A home isn’t always a house

It is no surprise that much of Jill Wigle’s research focuses on informal housing and human settlement planning in developing cities considering the scholar holds a PhD in geography, is a Registered Practicing Planner in Ontario and a Member of the Canadian Institute of Planners.

Through a Social Sciences and Humanities Research Council of Canada postdoctoral fellowship, the new geography and environmental studies faculty member spent last year in Mexico City conducting research where some 60 per cent of the city’s 20 million residents live in informal housing. According to Wigle, this isn’t unique to Mexico City. Most of the world doesn’t purchase housing as a finished product as we do in Western countries. Wigle explains that accessing housing is a process for many people: “They begin by purchasing land on the outskirts of a city and establish a precarious shelter without access to urban services such as water, sewerage, or electricity, and try to consolidate their housing and settlement conditions over time.”

This process can take up to 30 years. Beyond the obvious health issues these living conditions create, residents face other hardships such as making long daily commutes into the city for work. Some people may travel up to four hours a day. This places great stress on commuters and families alike, especially single mothers who struggle to balance their roles as care-givers and wage-earners.

Wigle adds that informal housing is a major impetus of urban sprawl. “Not the type of urban sprawl we have here,” clarifies the assistant professor. “This is the unplanned city.”

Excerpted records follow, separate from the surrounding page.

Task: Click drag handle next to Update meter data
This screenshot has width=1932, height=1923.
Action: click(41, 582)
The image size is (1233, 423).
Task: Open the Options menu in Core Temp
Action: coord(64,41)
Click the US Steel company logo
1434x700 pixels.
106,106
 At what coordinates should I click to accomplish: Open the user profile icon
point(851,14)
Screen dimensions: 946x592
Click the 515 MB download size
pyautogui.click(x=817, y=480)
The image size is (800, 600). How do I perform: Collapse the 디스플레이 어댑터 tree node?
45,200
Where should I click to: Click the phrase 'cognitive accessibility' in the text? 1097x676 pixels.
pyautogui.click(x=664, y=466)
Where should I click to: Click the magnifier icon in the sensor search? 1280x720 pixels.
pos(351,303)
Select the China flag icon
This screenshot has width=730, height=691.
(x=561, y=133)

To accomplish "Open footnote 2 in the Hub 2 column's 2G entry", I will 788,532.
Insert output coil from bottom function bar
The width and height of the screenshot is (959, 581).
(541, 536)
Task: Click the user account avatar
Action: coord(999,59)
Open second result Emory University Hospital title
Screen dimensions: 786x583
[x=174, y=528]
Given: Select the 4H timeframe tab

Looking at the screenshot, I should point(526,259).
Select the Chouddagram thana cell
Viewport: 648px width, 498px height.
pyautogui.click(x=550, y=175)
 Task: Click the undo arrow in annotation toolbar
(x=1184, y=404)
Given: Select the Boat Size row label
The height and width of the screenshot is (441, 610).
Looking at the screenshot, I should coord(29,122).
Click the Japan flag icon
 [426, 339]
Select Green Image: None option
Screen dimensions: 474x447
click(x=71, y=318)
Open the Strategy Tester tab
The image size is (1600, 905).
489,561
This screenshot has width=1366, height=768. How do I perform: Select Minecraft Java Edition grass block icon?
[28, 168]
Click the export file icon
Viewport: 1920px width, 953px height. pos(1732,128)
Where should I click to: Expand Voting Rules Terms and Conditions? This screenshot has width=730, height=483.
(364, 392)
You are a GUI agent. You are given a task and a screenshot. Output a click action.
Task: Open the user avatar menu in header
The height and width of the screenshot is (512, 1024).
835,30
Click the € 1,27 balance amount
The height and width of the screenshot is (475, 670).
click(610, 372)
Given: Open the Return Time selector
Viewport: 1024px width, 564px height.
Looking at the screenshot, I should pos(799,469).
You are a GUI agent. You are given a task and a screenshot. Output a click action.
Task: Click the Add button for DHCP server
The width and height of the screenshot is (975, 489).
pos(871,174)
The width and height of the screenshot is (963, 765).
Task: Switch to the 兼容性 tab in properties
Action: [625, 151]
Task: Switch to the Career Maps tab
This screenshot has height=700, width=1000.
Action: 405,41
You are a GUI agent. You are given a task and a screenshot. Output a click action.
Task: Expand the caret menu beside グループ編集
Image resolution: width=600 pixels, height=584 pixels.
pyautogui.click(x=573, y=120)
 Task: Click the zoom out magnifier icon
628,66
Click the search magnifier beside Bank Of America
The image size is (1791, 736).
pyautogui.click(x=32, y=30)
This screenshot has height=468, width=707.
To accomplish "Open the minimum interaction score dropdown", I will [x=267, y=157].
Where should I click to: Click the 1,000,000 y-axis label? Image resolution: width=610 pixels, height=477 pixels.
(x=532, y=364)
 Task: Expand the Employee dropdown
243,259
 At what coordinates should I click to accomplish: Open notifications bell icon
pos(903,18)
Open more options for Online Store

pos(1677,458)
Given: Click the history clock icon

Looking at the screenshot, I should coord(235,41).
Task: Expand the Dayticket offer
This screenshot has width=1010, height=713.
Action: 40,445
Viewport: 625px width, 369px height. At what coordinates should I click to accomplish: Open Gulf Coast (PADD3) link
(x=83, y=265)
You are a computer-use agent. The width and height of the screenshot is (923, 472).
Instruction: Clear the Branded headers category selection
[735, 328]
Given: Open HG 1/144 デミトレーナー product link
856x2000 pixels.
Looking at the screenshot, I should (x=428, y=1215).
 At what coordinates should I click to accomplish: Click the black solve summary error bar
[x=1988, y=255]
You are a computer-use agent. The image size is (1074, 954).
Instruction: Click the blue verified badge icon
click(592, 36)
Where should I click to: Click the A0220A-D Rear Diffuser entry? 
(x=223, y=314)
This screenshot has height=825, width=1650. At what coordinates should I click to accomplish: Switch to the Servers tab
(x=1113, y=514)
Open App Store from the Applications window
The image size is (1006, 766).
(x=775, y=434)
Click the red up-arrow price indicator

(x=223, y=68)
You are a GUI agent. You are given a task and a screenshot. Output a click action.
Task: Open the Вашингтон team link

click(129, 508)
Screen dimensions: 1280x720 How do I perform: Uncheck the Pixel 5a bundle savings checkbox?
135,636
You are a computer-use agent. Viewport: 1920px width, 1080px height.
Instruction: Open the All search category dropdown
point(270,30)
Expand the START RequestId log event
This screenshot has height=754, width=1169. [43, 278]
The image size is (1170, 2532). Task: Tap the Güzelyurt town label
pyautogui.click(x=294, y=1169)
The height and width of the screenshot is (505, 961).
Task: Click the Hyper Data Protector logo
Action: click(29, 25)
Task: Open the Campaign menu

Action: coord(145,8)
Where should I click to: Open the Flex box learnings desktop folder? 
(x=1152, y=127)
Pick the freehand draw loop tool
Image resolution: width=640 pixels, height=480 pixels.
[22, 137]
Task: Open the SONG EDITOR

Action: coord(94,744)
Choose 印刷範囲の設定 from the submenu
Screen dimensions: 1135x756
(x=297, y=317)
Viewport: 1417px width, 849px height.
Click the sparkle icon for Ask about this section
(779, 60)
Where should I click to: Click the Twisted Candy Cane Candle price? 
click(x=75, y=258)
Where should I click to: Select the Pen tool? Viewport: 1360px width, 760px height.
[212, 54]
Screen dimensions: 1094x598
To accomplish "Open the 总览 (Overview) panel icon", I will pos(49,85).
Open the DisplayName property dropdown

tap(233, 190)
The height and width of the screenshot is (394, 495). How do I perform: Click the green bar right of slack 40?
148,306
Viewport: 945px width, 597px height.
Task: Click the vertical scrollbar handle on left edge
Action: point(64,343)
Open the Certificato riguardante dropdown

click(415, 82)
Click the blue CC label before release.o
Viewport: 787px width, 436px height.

She says it is important that Western countries and international organizations address these significant urban issues in a more explicit manner, but advises that it is important to work with local organizations that not only know the local issues, but are also part of broader processes of political and social change.

Wigle hopes that by discussing subjects like informal housing in her classroom her students will leave with a “more critical and informed view of important issues like poverty and social inequality.”